# START OF EXERCISE MATERIALS
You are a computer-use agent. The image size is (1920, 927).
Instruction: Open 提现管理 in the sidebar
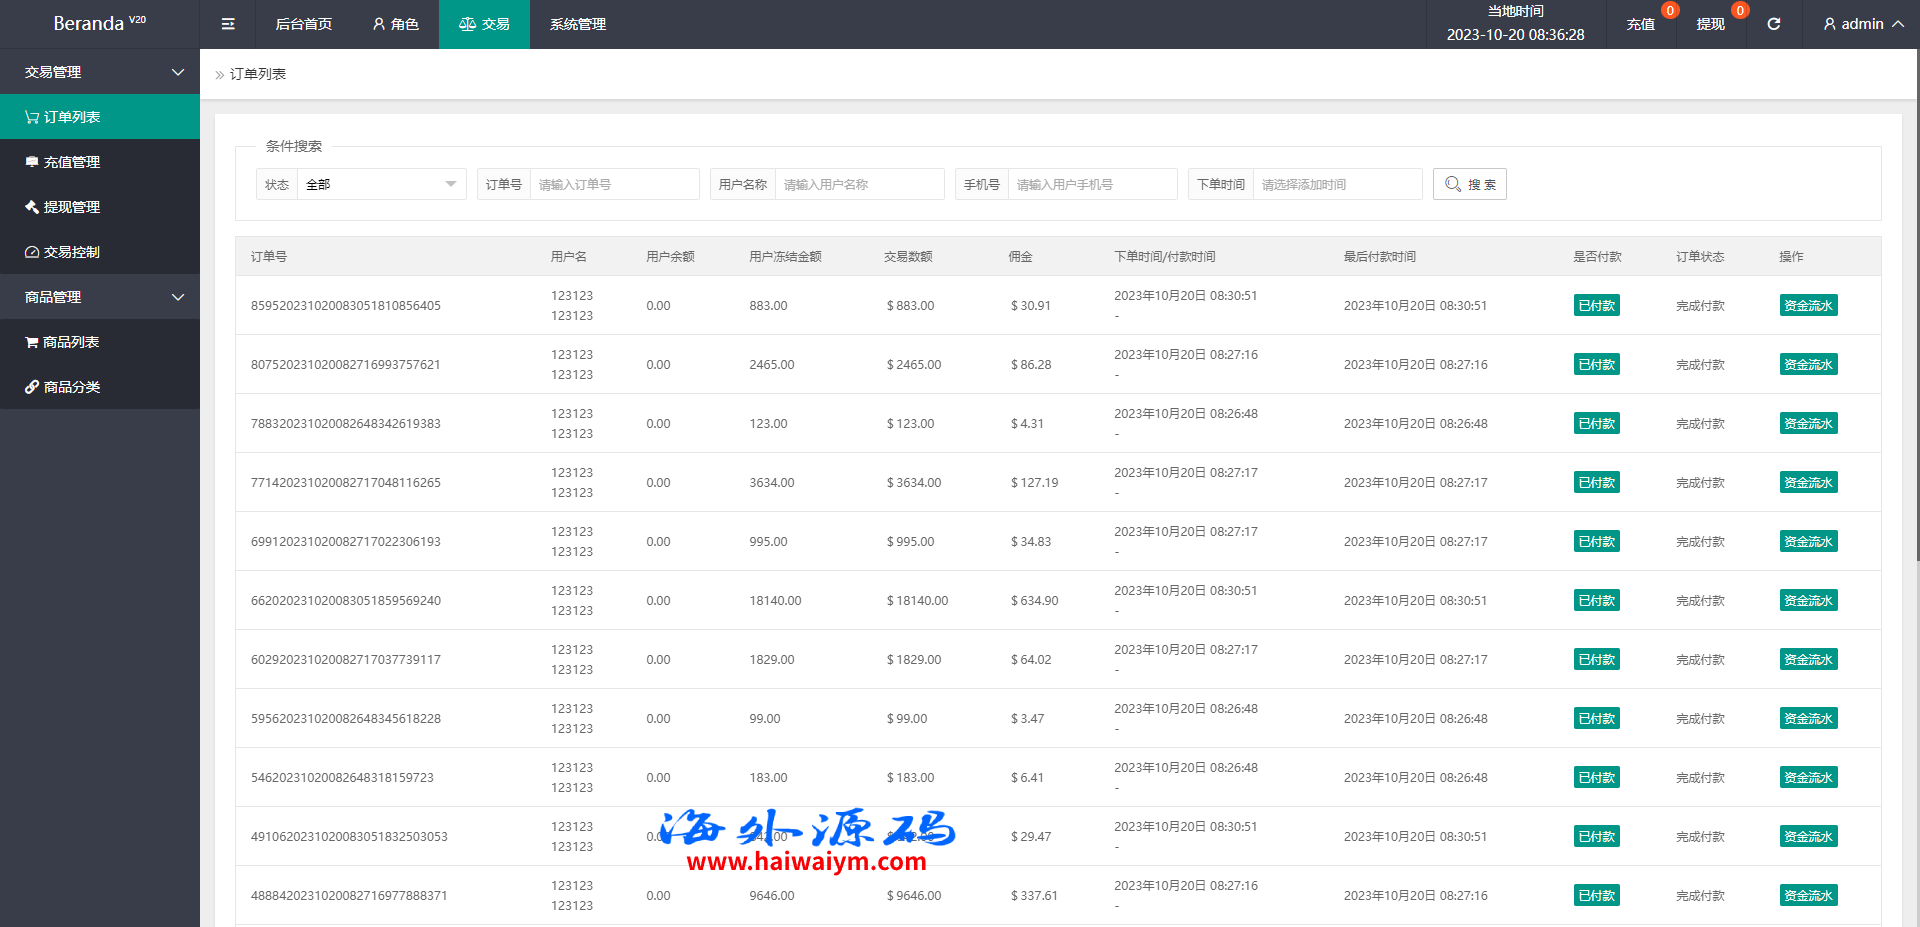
# END OF EXERCISE MATERIALS
# START OF EXERCISE MATERIALS
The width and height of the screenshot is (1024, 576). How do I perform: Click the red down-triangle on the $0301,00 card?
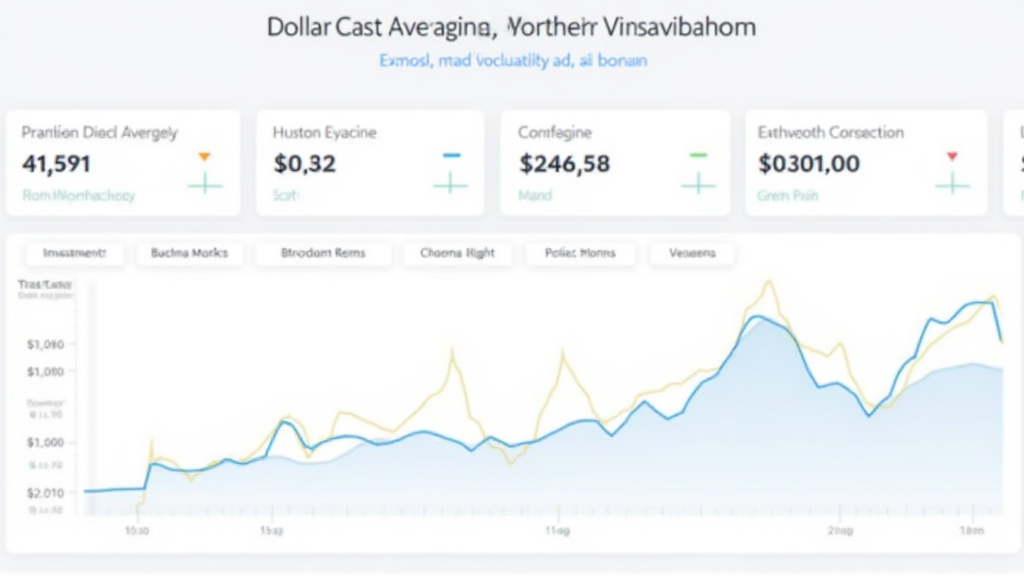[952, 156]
# END OF EXERCISE MATERIALS
# START OF EXERCISE MATERIALS
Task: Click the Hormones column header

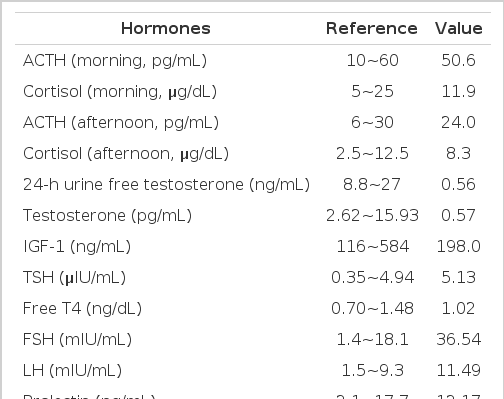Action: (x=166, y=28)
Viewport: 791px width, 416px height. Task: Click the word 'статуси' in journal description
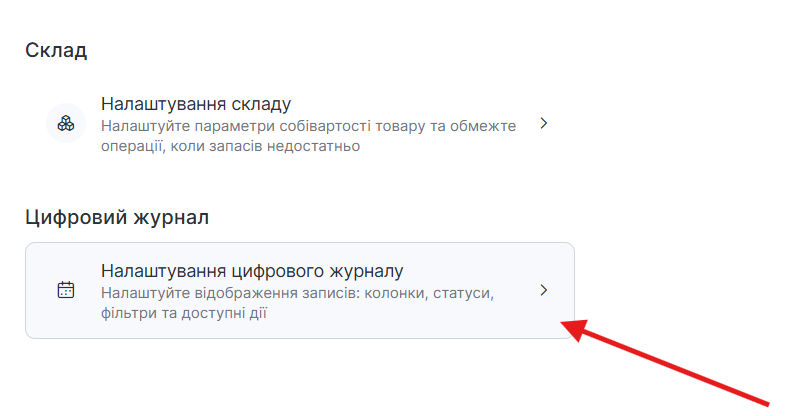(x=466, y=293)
# END OF EXERCISE MATERIALS
◆ **PROBLEM TO SOLVE**:
Rename "journal description" to "journal summary" in the listing, then write out the lines that start at the one containing "Viewport: 791px width, 416px" and end after the one containing "(x=466, y=293)". Leave the pictures out.

◆ **SOLUTION FOR THIS TASK**:
Viewport: 791px width, 416px height. Task: Click the word 'статуси' in journal summary
(x=466, y=293)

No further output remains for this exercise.